Personal information
- Full name: Yassir Raad Mohammed
- Date of birth: 25 June 1983 (age 43)
- Place of birth: Iraq
- Height: 1.76 m (5 ft 9 in)
- Position: Defender

Team information
- Current team: Sulaymaniya FC
- Number: 13

Youth career
- Al-Istiqlal
- Al-Shorta

Senior career*
- Years: Team / Apps / (Gls)
- 2001–2002: Al-Istiqlal
- 2002–2005: Al-Shorta
- 2005–2006: Al-Zawraa
- 2006–2010: Arbil FC
- 2010–2011: Duhok FC
- 2011–2012: Zakho FC / 2 / (1)
- 2012–2013: Al Naft
- 2013: Sulaymaniya FC
- 2013–2020: Naft Maysan FC

International career^{‡}
- 2002–2010: Iraq / 29 / (0)

= Yassir Raad =

Iraqi footballer

Yassir Raad Mohammed (يَاسِر رَعْد مُحَمَّد; born 25 June 1983 in Iraq) is an Iraqi defender who plays for Sulaymaniya FC.

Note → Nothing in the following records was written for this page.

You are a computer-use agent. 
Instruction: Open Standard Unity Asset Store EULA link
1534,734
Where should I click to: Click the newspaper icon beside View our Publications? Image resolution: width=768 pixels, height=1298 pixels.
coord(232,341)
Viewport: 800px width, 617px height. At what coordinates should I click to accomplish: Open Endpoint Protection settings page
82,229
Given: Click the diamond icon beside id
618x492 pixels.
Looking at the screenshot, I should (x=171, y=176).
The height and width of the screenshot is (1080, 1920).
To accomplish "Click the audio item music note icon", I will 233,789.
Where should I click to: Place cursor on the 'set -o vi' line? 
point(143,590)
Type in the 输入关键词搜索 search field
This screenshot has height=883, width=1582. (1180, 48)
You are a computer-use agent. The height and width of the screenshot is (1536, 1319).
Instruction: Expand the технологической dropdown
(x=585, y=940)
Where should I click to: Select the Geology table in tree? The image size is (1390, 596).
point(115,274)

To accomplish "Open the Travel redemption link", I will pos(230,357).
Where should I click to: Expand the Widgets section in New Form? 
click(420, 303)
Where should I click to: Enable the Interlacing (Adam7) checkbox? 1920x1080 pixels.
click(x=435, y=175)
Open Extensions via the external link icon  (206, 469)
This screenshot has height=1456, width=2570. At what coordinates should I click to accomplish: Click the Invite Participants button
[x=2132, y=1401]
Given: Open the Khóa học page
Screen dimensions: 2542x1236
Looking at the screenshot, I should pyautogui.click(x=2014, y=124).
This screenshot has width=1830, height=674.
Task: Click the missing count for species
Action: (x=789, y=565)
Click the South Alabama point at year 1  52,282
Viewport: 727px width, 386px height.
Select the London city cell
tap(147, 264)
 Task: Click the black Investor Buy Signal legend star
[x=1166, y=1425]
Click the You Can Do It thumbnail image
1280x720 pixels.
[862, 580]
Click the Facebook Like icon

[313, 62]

The left-side Al-Zawraa player is capable of playing in defence, as well as midfield. Yassir has been one of the Iraqi league's top defenders for the past four years, having played for Al-Defaa Al-Jawiya (now Al-Istiqlal), Al-Shorta, Al-Zawraa and now Arbil FC. He was first selected for the Olympic team by Wathik Naji in October, 2002. The former Iraqi national coach picked a squad of twenty-four players from a list of 217 players; A month later, German coach Bernd Stange took over the team and Yassir made his international debut for Iraq in the 2-2 draw with Bahrain in Doha. At the end of the war, Yassir played at the 2003 Arab Club Championship in Cairo, where he played against Kuwait SC, Al-Jaish and Zamalek, which would be one of his last appearances for the Police Club before he moved to Al-Zawraa. He was recalled by coach Adnan Hamad and played a part in the side’s 5-1 demolition of Al-Nasr at the Emir Abdullah Al-Faisal Cup in Abha; the team reached went all the way to the final where they beat Morocco 1-0. He was used sparely by coach Hamad making only two appearances in the qualifiers for the 2004 Summer Olympics in Athens, as well as giving him a starting place in the friendly against South Korea in Seoul in April.

== Honours ==

=== Country ===
- 2005 West Asian Games Gold medallist.